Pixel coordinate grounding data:
**********

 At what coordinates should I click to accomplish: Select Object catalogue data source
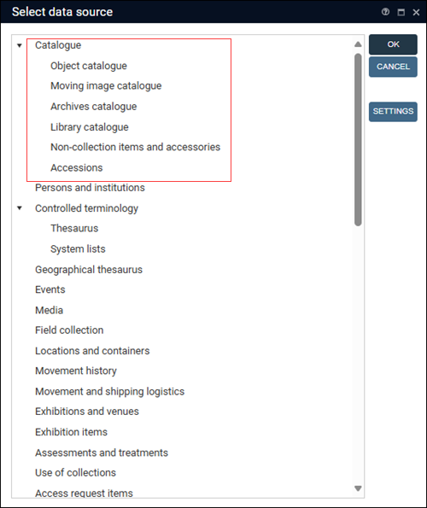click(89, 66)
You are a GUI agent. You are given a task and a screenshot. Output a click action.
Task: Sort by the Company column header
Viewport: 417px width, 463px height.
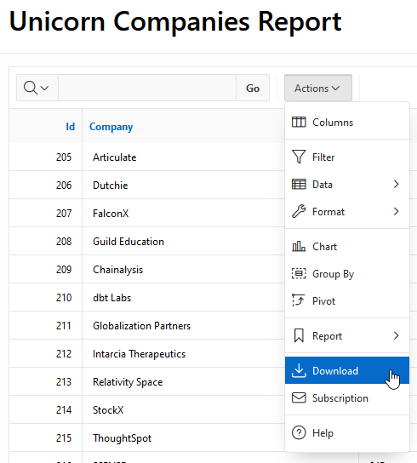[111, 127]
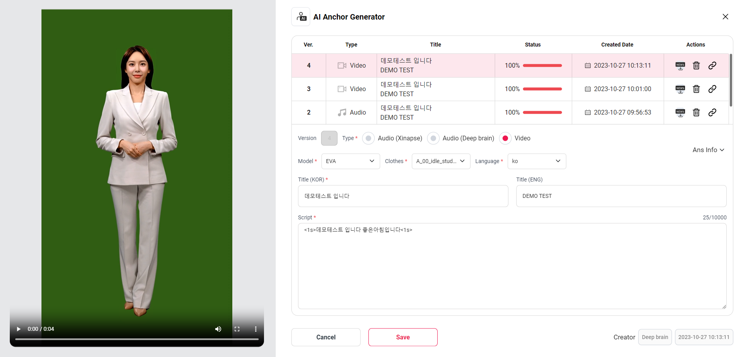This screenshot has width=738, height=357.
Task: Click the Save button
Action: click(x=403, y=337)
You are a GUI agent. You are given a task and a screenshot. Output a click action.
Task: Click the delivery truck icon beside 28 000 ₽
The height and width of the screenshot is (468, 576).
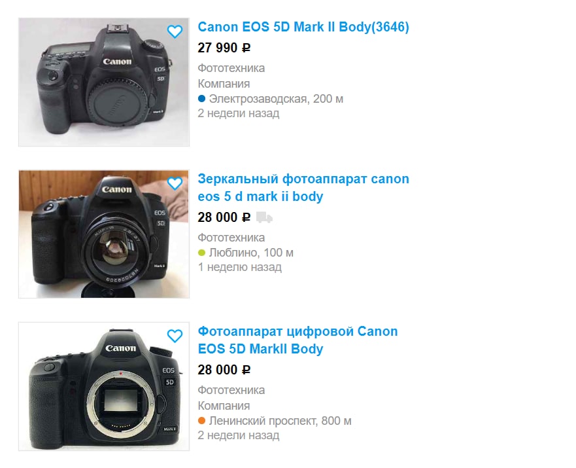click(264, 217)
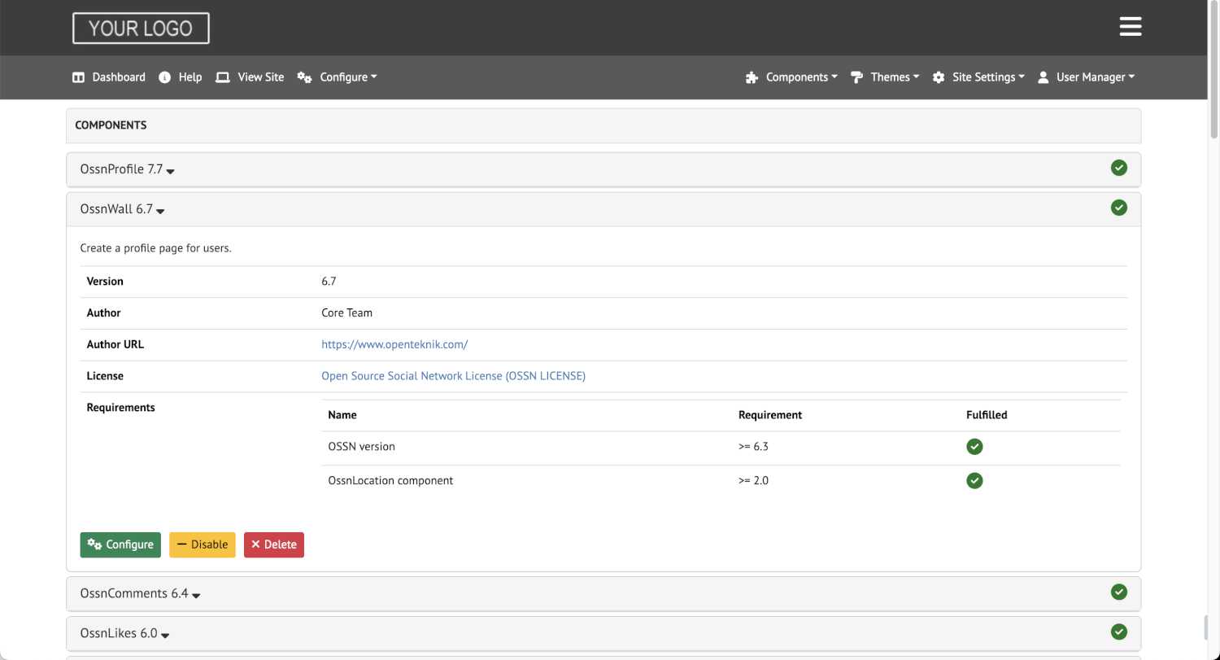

**********

Problem to solve | Starting at the line that contains "The height and", write out every line through the final line of the entries, word for word; skip any pictures.

Exercise result |
The height and width of the screenshot is (468, 576).
click(264, 217)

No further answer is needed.